Collected data entries
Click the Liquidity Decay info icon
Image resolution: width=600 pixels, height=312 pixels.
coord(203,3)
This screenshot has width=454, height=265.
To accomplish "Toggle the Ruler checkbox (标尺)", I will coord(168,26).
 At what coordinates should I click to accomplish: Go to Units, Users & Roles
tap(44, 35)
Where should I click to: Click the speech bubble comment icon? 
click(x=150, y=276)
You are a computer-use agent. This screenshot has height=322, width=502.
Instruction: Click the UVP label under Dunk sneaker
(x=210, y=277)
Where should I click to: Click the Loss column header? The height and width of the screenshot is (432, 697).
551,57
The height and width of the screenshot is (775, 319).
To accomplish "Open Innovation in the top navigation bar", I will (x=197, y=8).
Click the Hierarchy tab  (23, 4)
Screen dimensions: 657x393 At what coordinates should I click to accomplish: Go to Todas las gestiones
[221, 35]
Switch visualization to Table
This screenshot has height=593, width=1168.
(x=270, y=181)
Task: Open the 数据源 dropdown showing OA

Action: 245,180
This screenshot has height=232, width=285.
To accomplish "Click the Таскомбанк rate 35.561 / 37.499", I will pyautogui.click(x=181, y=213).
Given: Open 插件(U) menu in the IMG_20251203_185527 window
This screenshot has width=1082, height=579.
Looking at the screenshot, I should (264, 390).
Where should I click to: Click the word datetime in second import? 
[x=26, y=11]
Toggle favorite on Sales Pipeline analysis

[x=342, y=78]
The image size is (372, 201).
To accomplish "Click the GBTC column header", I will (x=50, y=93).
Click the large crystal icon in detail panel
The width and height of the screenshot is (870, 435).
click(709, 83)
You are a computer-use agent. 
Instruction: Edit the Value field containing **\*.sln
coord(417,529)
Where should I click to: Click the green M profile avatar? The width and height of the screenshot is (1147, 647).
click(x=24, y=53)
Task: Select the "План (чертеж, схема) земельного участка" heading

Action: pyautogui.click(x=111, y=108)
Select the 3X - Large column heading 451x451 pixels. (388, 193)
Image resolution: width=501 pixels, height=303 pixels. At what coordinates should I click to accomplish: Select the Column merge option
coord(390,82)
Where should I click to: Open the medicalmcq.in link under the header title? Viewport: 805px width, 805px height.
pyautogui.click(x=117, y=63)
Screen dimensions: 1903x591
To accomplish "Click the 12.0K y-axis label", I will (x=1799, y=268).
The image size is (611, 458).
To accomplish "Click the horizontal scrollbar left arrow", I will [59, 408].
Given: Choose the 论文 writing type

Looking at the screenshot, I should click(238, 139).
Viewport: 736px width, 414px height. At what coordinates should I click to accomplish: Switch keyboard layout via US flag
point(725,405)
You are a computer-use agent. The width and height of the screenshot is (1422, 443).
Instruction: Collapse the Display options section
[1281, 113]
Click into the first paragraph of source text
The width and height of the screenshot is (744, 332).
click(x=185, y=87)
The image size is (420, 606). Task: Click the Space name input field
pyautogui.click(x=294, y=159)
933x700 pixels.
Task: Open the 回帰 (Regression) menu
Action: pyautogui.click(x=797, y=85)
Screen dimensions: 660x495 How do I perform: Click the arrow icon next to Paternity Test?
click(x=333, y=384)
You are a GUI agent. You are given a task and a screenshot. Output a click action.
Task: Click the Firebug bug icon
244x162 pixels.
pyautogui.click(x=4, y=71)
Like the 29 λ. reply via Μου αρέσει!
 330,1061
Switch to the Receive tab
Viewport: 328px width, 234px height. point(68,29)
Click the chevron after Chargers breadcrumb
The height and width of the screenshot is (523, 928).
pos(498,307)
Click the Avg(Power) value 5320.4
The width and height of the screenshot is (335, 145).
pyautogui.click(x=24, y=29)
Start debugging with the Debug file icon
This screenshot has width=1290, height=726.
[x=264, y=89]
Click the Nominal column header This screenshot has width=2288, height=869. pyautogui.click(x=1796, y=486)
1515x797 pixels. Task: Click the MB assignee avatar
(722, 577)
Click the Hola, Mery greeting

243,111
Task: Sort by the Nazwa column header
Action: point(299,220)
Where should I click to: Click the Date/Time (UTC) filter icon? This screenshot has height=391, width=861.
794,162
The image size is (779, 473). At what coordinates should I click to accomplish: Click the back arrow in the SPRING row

→ Exercise details: Above are some records; copy exactly the lines from the one with "Given: Open 插件(U)" through the one with "The image size is (372, 201).", both included, and no others.

→ Result for this task:
Given: Open 插件(U) menu in the IMG_20251203_185527 window
This screenshot has width=1082, height=579.
Looking at the screenshot, I should (264, 390).
Where should I click to: Click the word datetime in second import? 
[x=26, y=11]
Toggle favorite on Sales Pipeline analysis

[x=342, y=78]
The image size is (372, 201).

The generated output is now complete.